Nand Mulchandani, an Indian-American computer expert from Silicon Valley who studied at a school in Delhi, has been named the first-ever Chief Technology Officer of the Central Intelligence Agency (CIA).
CECENTRt’s announcement for the coveted position was made by director William J Burns on social media. According to the CIA, Mulchandani has more than 25 years of expertise in Silicon Valley.
“CIA Director William J. Burns appoints Nand Mulchandani as the CIA’s first Chief Technology Officer (CTO). With over 25 years of experience, Mr. Mulchandani will ensure the Agency pulls leveraging cutting-edge innovations to advance the CIA’s mission,” the CIA said. in a tweet.
“With more than 25 years of experience working in Silicon Valley as well as the Department of Defense (DoD), Mr. Mulchandani brings substantial private sector, startup, and government expertise to the CIA,” said the Central Intelligence Agency (CIA) in a statement. Friday.

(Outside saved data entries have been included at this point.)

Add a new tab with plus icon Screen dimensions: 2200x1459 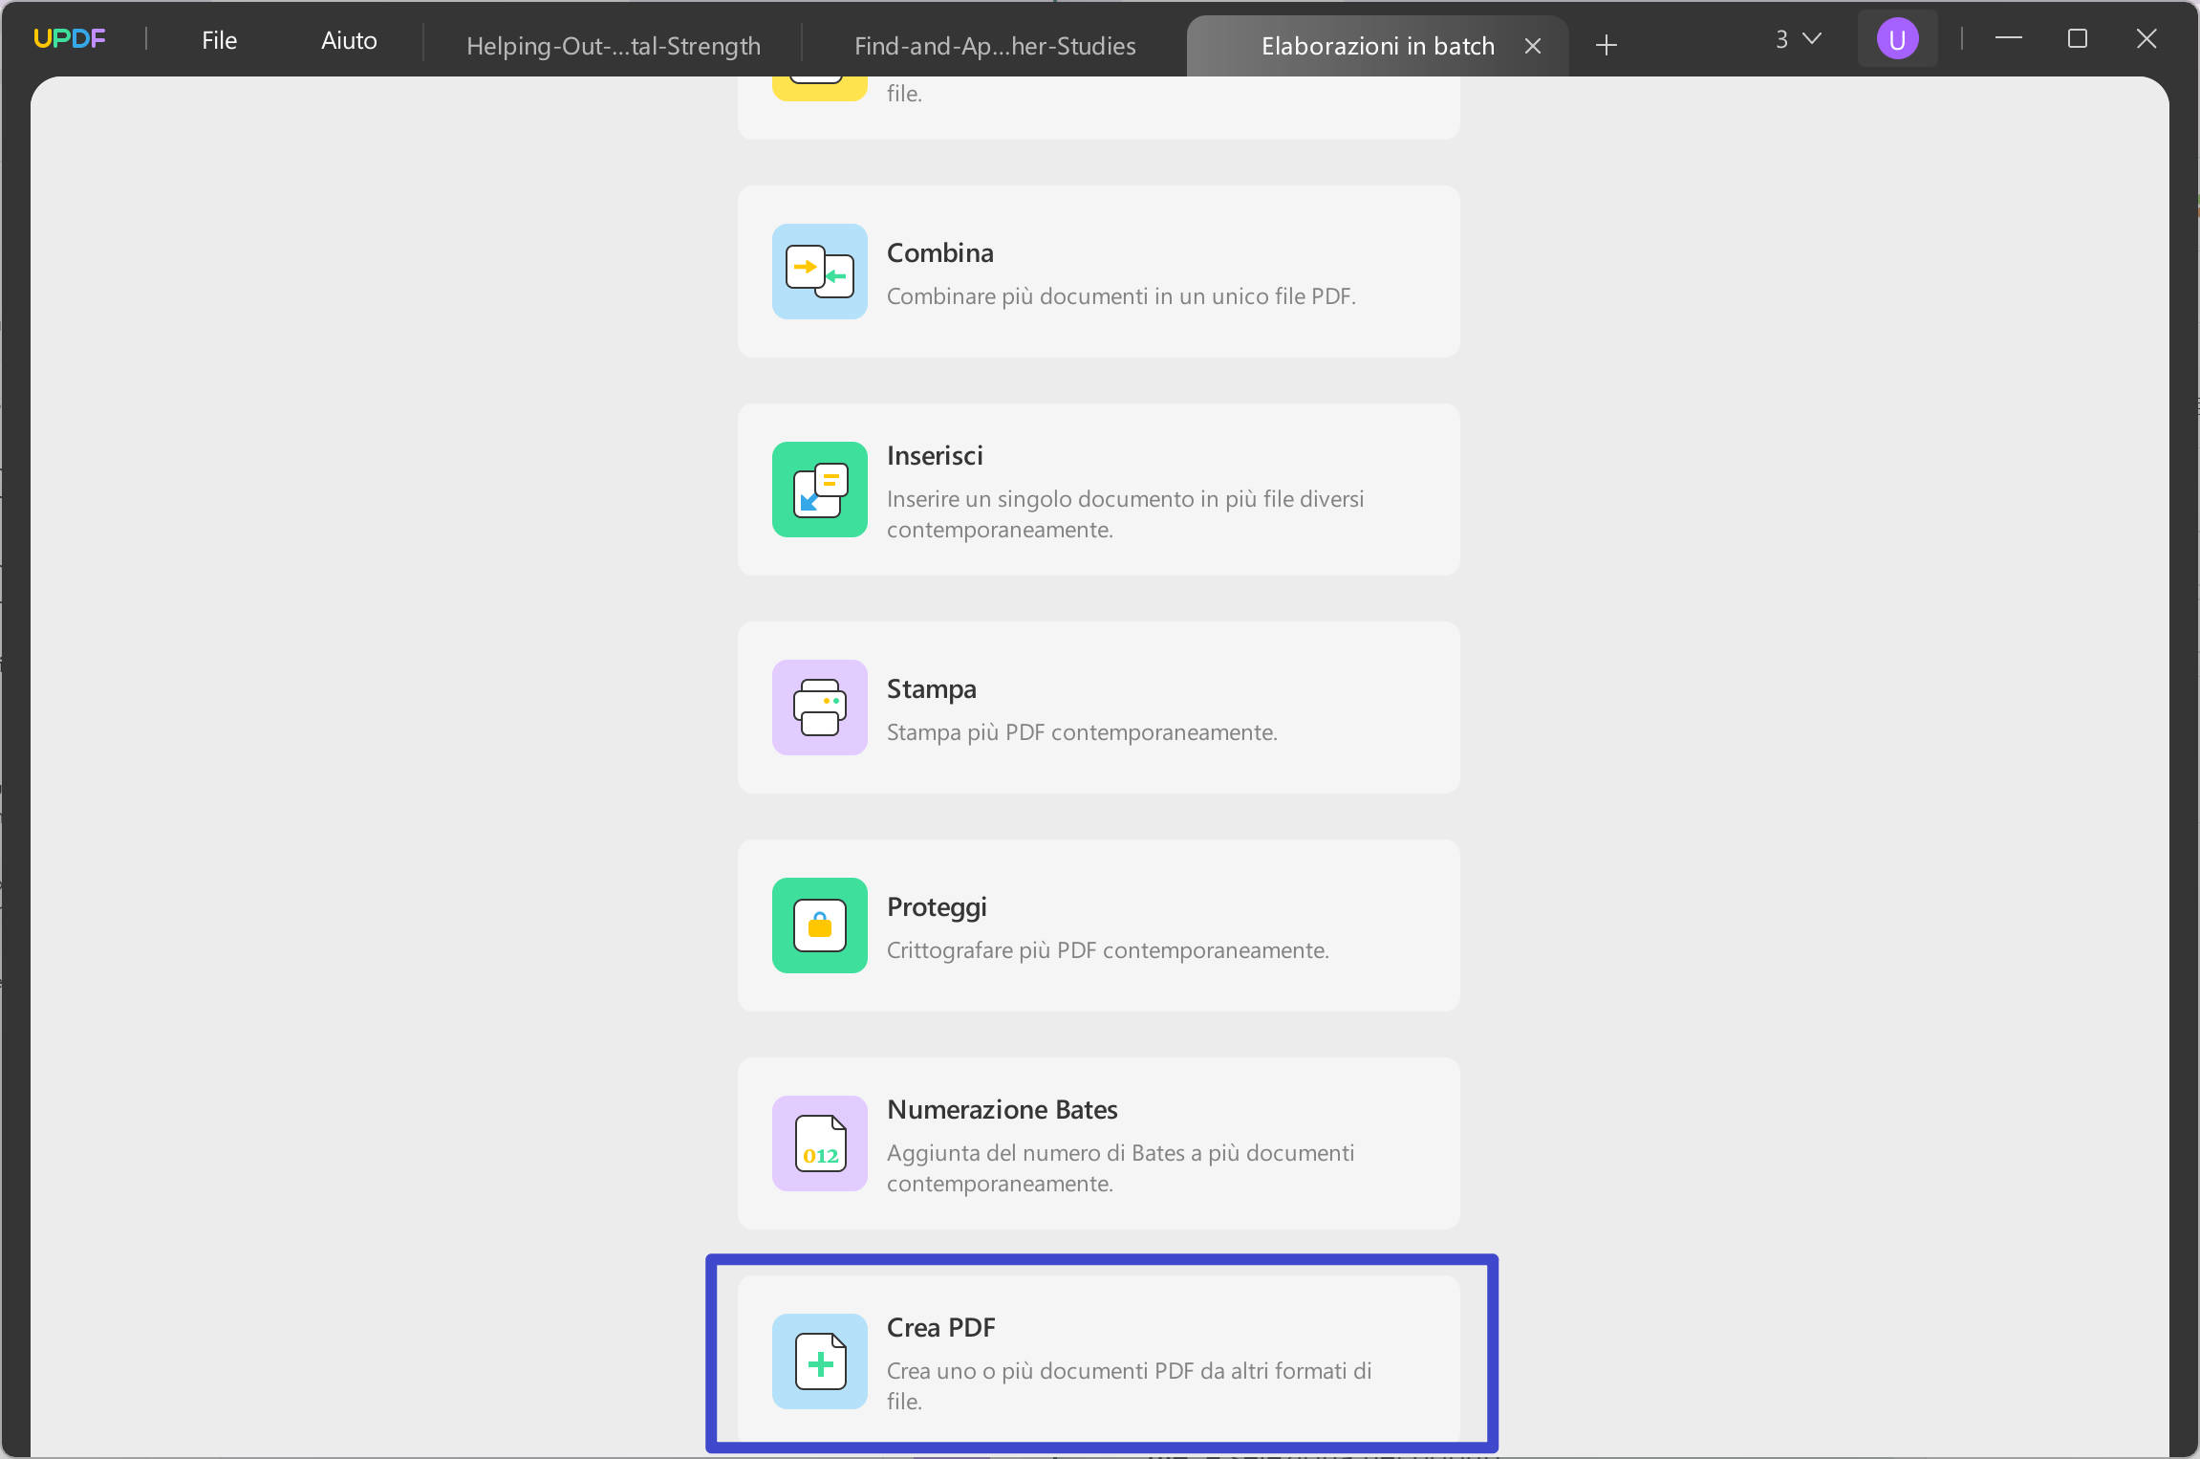point(1607,45)
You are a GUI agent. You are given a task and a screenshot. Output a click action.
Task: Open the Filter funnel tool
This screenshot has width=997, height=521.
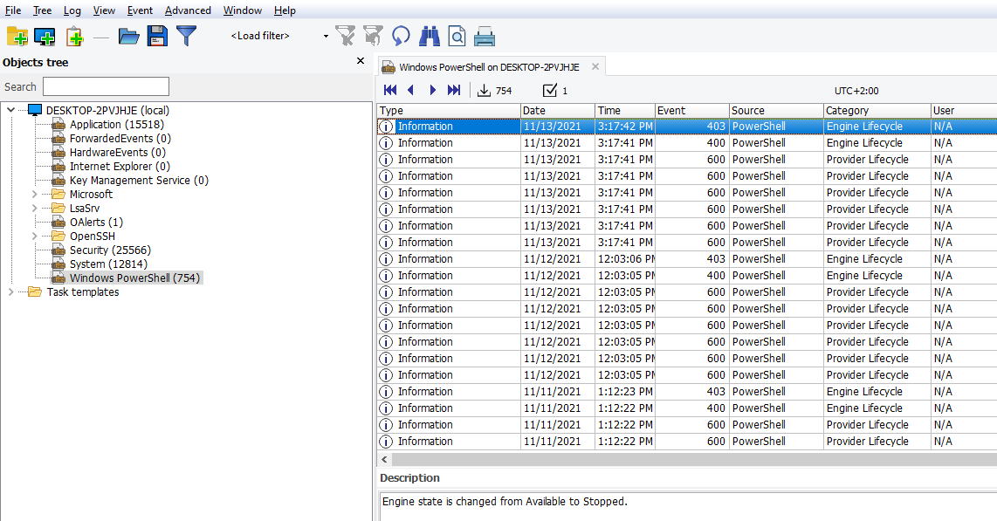(186, 36)
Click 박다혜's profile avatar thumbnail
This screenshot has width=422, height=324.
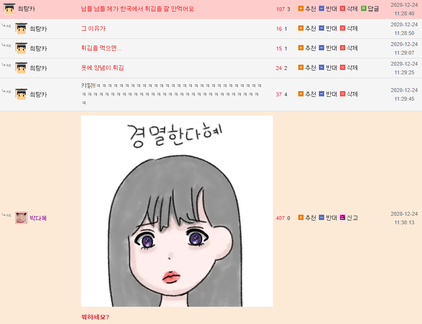[21, 218]
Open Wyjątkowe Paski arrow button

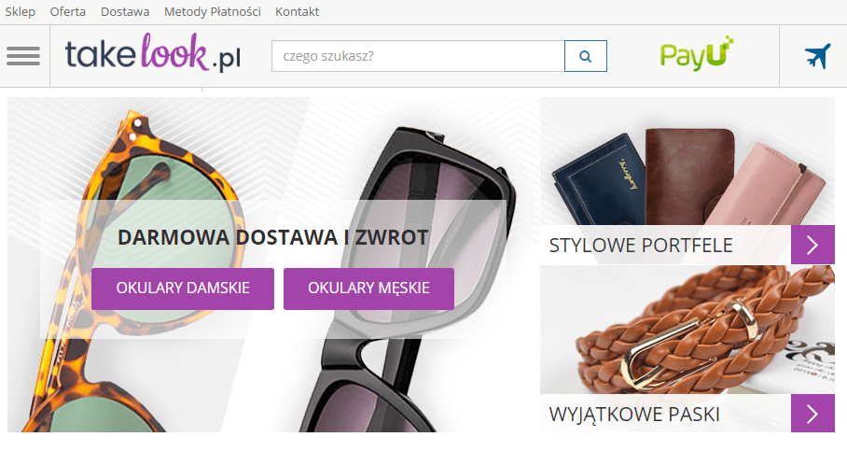[x=813, y=414]
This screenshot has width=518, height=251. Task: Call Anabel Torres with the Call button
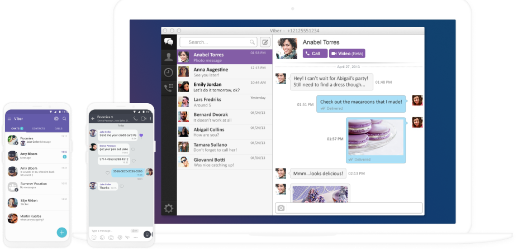point(315,54)
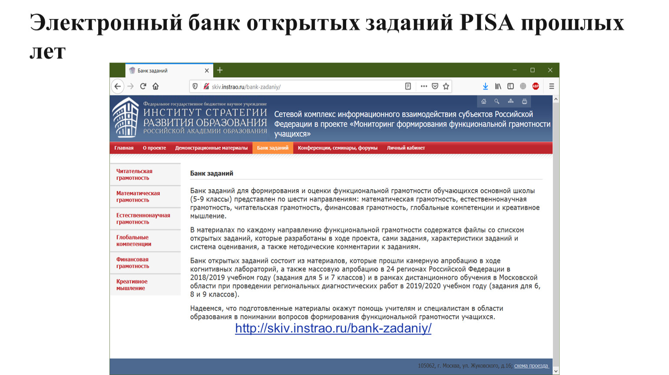Click the page scrollbar down arrow
The image size is (669, 375).
coord(556,371)
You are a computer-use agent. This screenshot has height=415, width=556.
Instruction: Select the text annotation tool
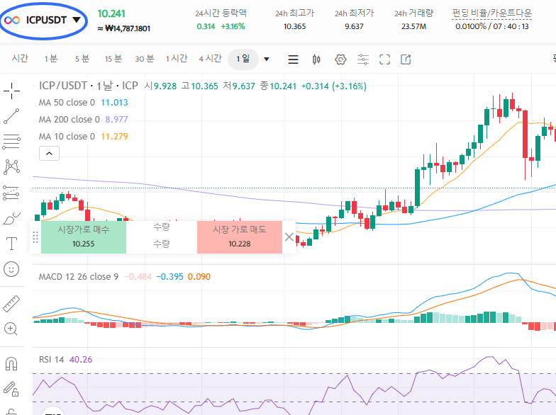point(11,244)
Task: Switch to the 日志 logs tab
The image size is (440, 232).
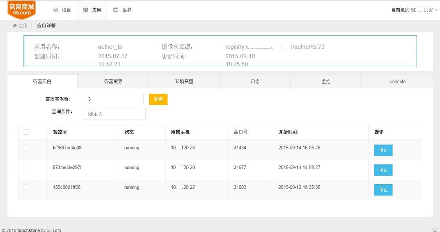Action: click(255, 82)
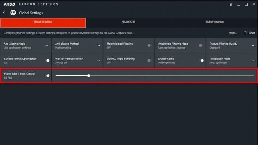
Task: Click the favorites star icon
Action: click(231, 4)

Since my confirmation, I have focused on technology and the new position of CTO is a very important part of this effort. I am delighted that Nand has joined our team and will bring his vast experience to this crucial new role, said manager Burns.
I am honored to join ICA in this role and look forward to working with the Agency’s incredible team of technologists and subject matter experts who are already providing world-class intelligence and capabilities to help develop a comprehensive technology strategy that delivers exciting capabilities in close collaboration with industry and partners, said Mulchandani.
Prior to joining the CIA, Mulchandani most recently served as CTO and acting director of the DoD’s Joint Artificial Intelligence Center. He also co-founded and served as CEO of several successful startups Oblix (acquired by Oracle), Determina (acquired by VMWare), OpenDNS (acquired by Cisco), and ScaleXtreme (acquired by Citrix).
He holds a degree in Computer Science and Mathematics from Cornell, a Master of Science in Management from Stanford, and a Master of Public Administration from Harvard.